End of Year Weight Loss Update

January 5, 2021

Written by Anna White

It’s been six months since I give an update on my weight loss journey and I’m sorry to say I slipped way more than I thought I would. After devoting nine long months to the program I went off the rails. My life hit some major roadblocks and my depression took over, which made me eat more than I should have. I had done so good with loosing 48 pounds during the nine months I was devoted to the program, but now I have put 15 pounds back on, which takes me way away from my goal of loosing 75 pounds when I started the program. I am so mad at myself and to be honest I feel like a failure. I was so proud of myself six months ago and now I don’t even want to admit how I feel about myself.

This past year created a lot of turmoil for everybody when COVID-19 put us all on lockdown, but I kept up with the program until around September/October and that’s when it finally started affecting me in a negative way. I know what I need to do to get back on track, but finding the willpower to do that is easier said than done and anyone who has gone through a weight loss journey would be the first to agree with that statement, I believe.

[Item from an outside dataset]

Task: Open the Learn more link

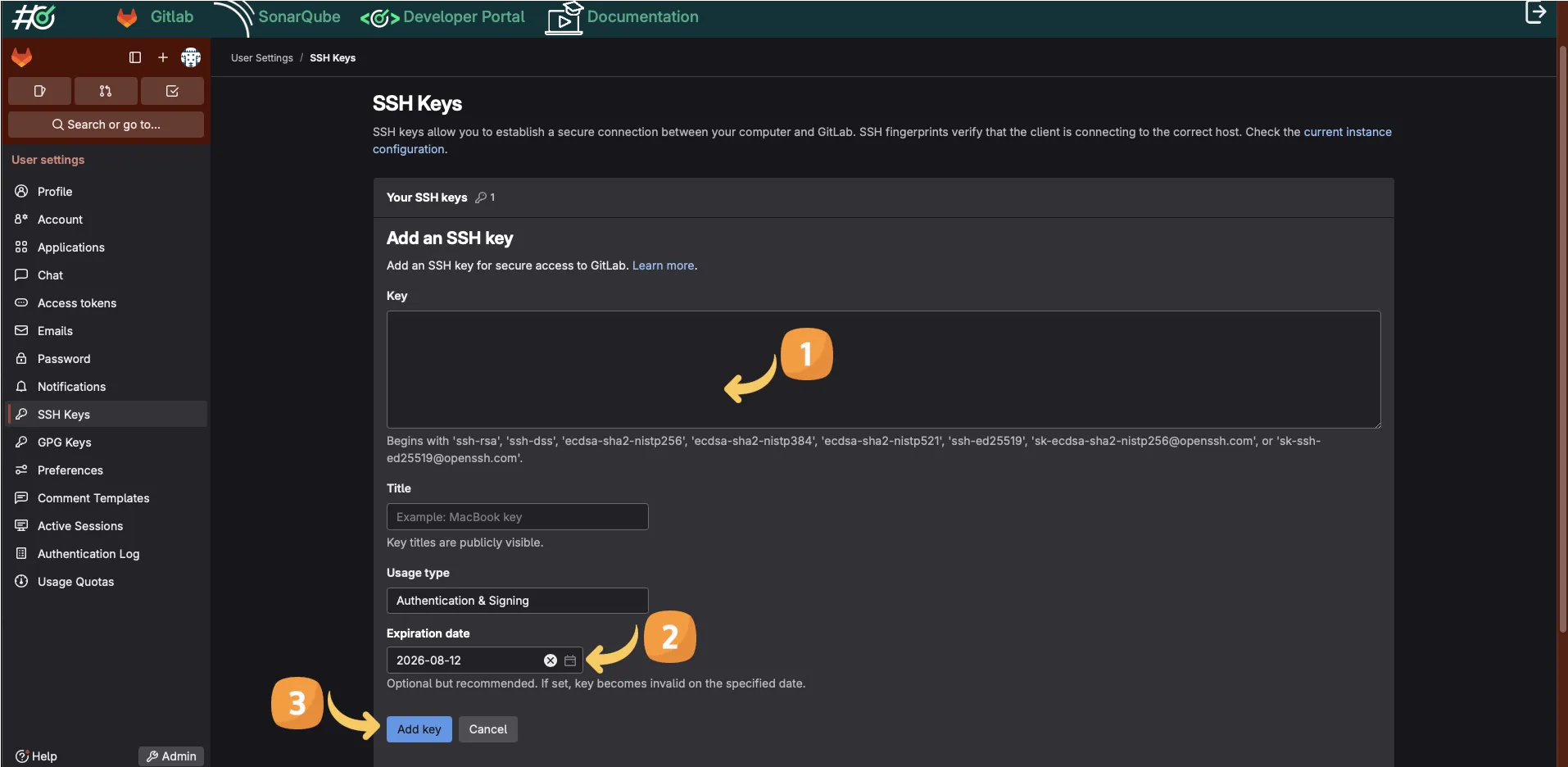Action: click(x=663, y=265)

I have all the best intentions in the world, but when you do this journey alone and without support it really takes a lot to stay on track. As soon as I didn’t have to be accountable to the clinic I quit tracking my food intake, eventually quit drinking my protein and started eating all the things I knew I shouldn’t be eating.

I’m not one to make New Years resolutions, but I am making a goal for 2021 to get back on track and at least get back to my 48 pounds lost.

In this photo from October 2020 I still look way better than before I started this program and you can’t really tell the pounds that I put back on.

The pic below was added a few days after I made this post to add what I currently look like. I know that I am capable of getting back on track and I will, but I know in order to succeed I have to do it because I want to for me and not to please others.